In theory he should be caught on the CCTV. Perhaps the Royal Mail can sell the footage to the Tate Modern and it can be displayed as an installation in its own right!

Sunday, 13 April 2008

What a race

It's hard to believe that it's one year since the London Marathon was last here in Greenwich.

Back then, Roz and I were limbering up for the 26 miles, blissfully unaware that it was going to go down as the hottest race in history. I drank so much as I trundled around the course that I felt like a water bottle.

But when you hit the wall - and for me it was after 18 miles - you think of all that sponsorship money you've raised and the people you'll let down if you give up.

This is when the spectators really come into their own. I never realised how much support they give you. Having complete strangers passionately yelling out names of people they've never met (that's why runners put names on their shirts), spurring them on to keep going, is something that will always stick with me.

So you keep going. And when you pull round into the Mall after running past Buckingham Palace, you know it's all been worth it.

The other wonderful feature is the fact you have 35,000 runners and 35,000 different stories. You've probably heard about Buster Martin the 101 year-old van cleaner (pictured above), Blind Dave Heeley running on seven continents in seven days and the six Maasai warriors running to raise money for clean water in their village.

But then there are the hundreds of sons and daughters running in memory of their mums for breast cancer charities, the pensioners raising money for hospital scanners and those overcoming disability, medical conditions and even dementia to raise awareness and funds.

And helping make it all happen are the 6,000 plus volunteers giving their time to help the world's biggest fund raising event.

That's why I think we should ignore the nay-sayers who do down the 2012 Olympics. As well as helping to regenerate some of the poorest parts of London and create 39,000 homes (the majority affordable) it will also help to build an enormous amount of social capital - reinvigorating and rebuilding community spirit, not just in London, but across the UK.

That's why whilst I'm a big fan of the London Marathon, it's still only the second best to the greatest race of all.

The Human Race.

Friday, 4 April 2008

High Noon

I'm really pleased to see that my good friend Tracy Noon has been chosen to stand for Labour in Hull's Ings ward in May.

I was honoured to have Tracy and her mum and dad help me in my campaign.

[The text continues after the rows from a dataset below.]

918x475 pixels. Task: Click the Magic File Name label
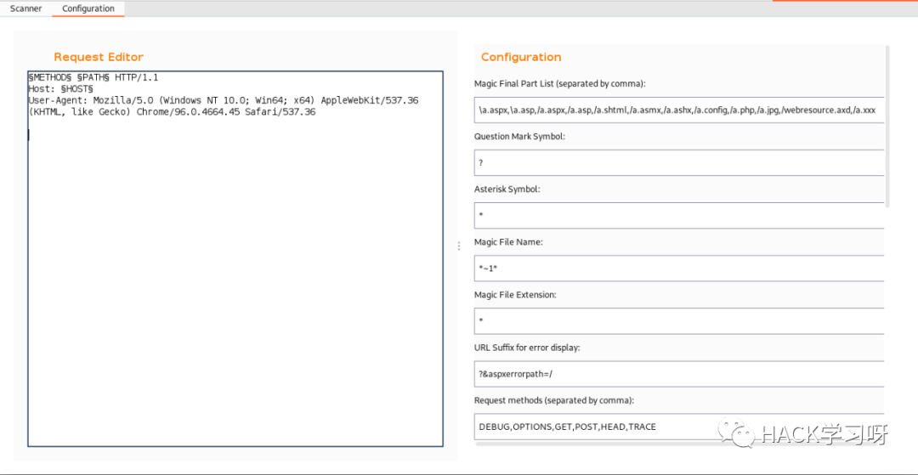[509, 242]
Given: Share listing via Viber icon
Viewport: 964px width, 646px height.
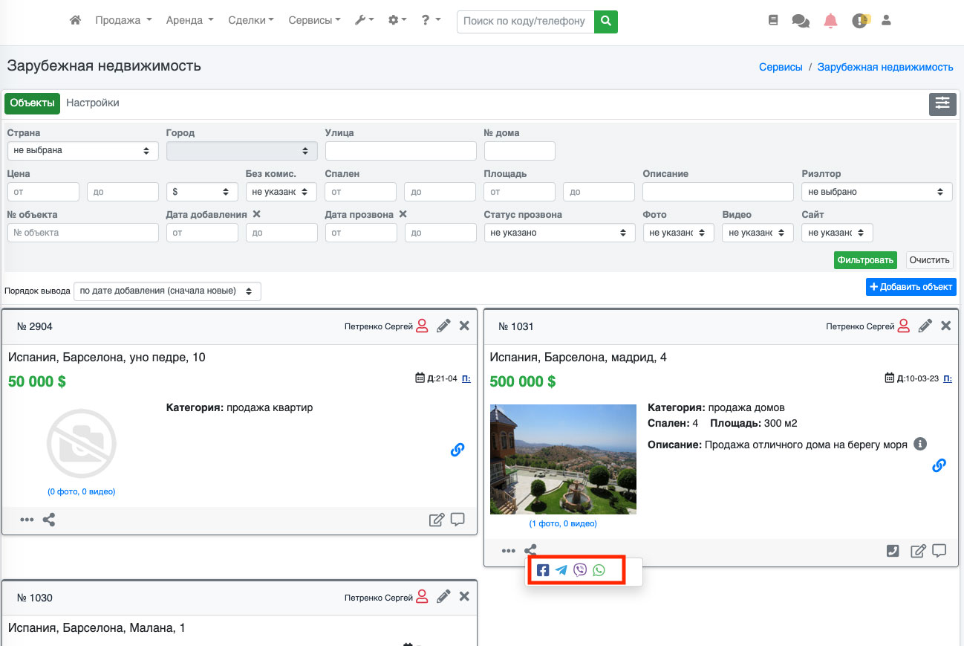Looking at the screenshot, I should [580, 570].
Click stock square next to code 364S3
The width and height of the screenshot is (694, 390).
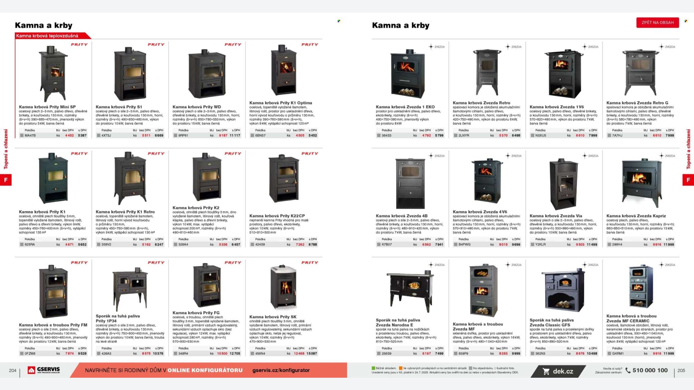[x=379, y=135]
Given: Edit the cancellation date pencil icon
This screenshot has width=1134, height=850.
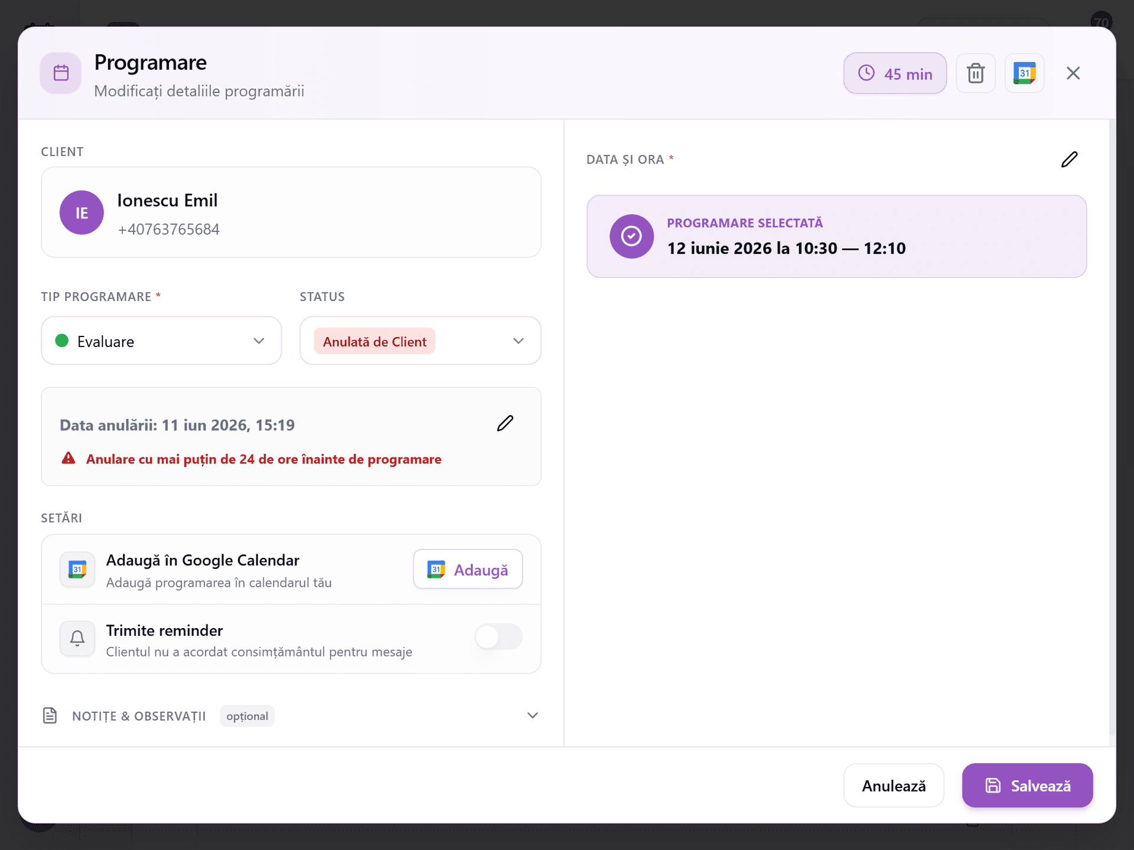Looking at the screenshot, I should click(x=505, y=423).
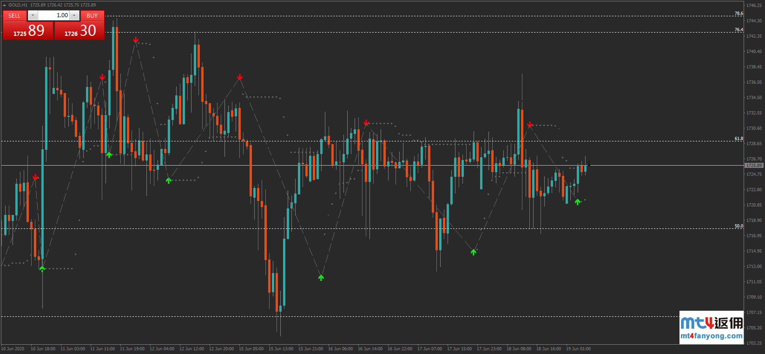Click the 1.00 lot size input field
This screenshot has height=354, width=765.
point(53,15)
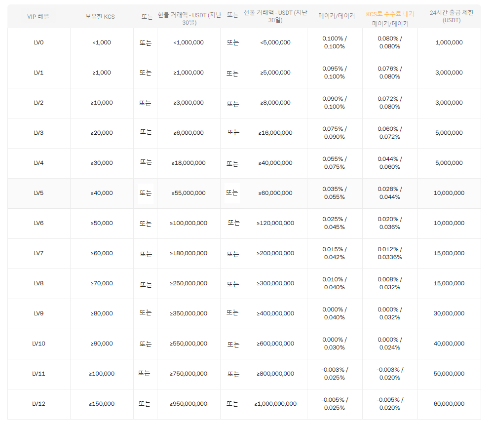Select the "≥16,000,000" futures volume cell
The height and width of the screenshot is (423, 491).
[x=275, y=133]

She has made a massive difference to the lives of children on the Ings Estate by setting up East Hull Urban Arts - an after-school club where she teaches drama and music to 180 kids. Take a look below.

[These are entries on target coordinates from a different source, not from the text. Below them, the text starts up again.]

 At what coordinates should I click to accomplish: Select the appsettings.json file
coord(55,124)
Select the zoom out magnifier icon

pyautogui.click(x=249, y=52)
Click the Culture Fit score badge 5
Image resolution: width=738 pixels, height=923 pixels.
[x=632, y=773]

Our city and party desperately need more people like Tracy; passionate activists who are prepared to slog their guts out to improve the outcomes of those less fortunate than themselves.

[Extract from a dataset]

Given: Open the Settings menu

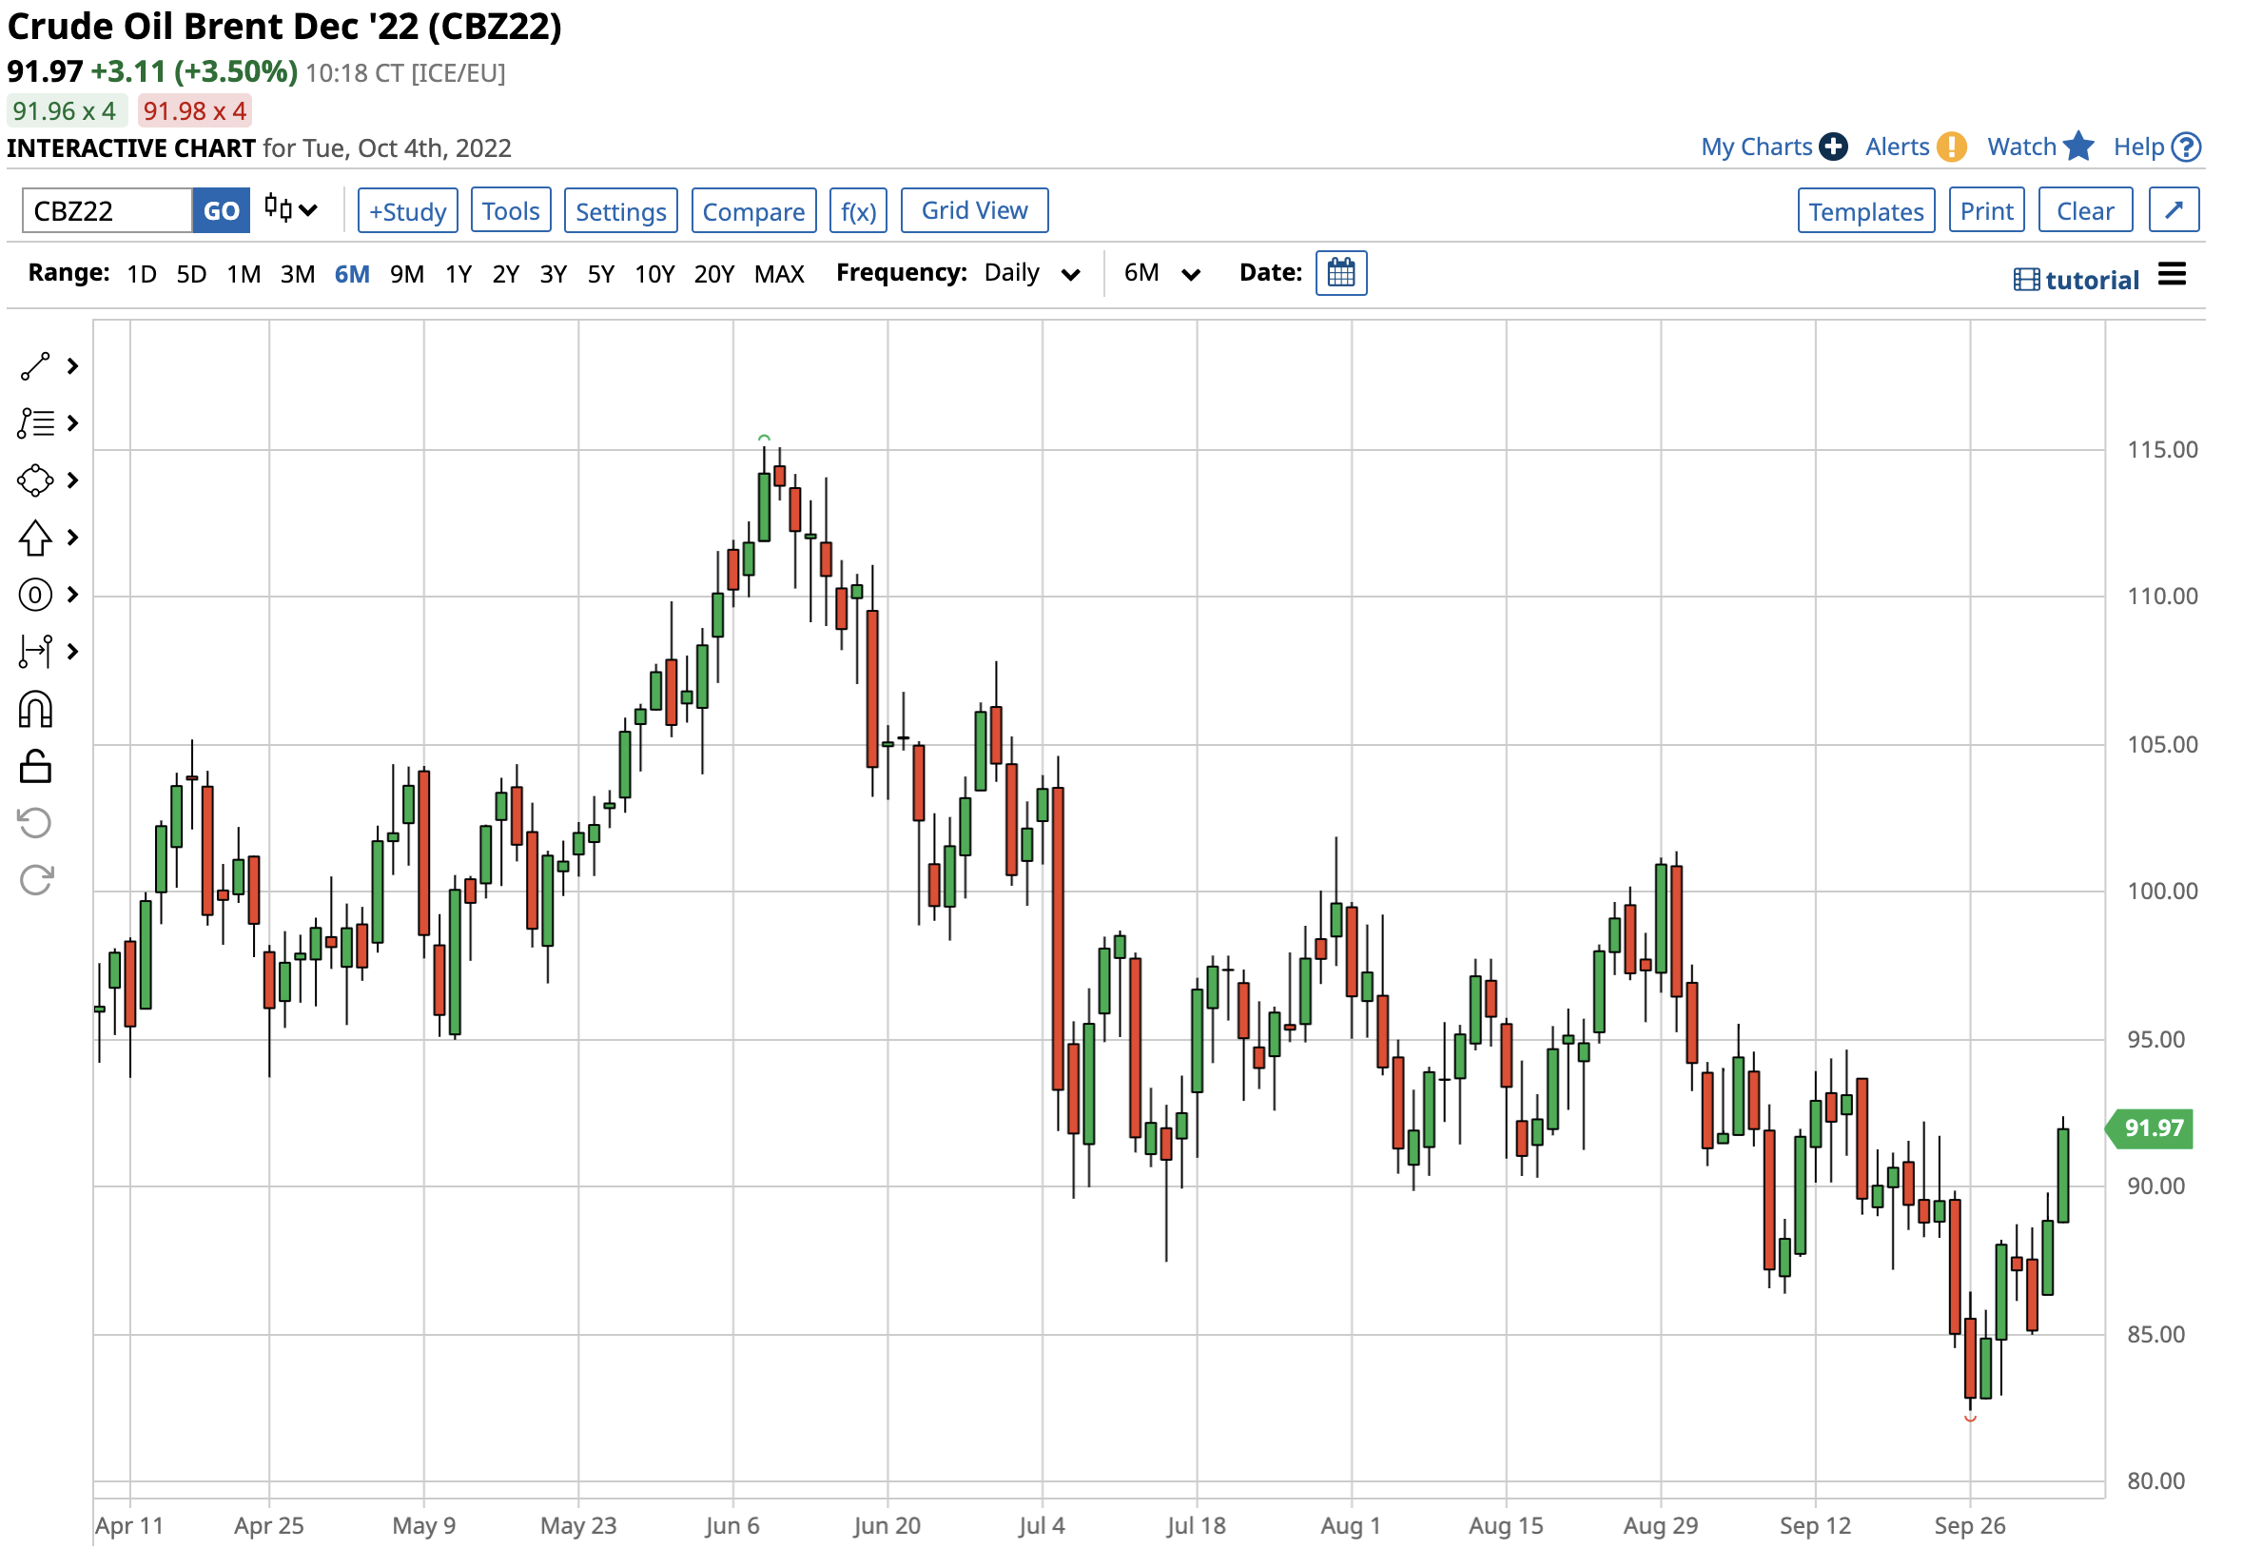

This is a woman who campaigned so hard during one local election that her feet actually bled from the amount of canvassing she did. Now THAT'S committed.

So I'll definitely be back up to knock on doors for her in the next few weeks.

Good luck Tracy - you'll make an excellent councillor.

Wednesday, 2 April 2008

Well done Harriet

I'm sure the Tories are spinning that Hague had his kid gloves on and didn't want to be seen bullying a woman, but don't you believe it.

She won fair and square by doing her homework. The baseball cap joke was timed to perfection.

So relish every moment of this win, Harriet.

I just wish I'd stuck a tenner on you.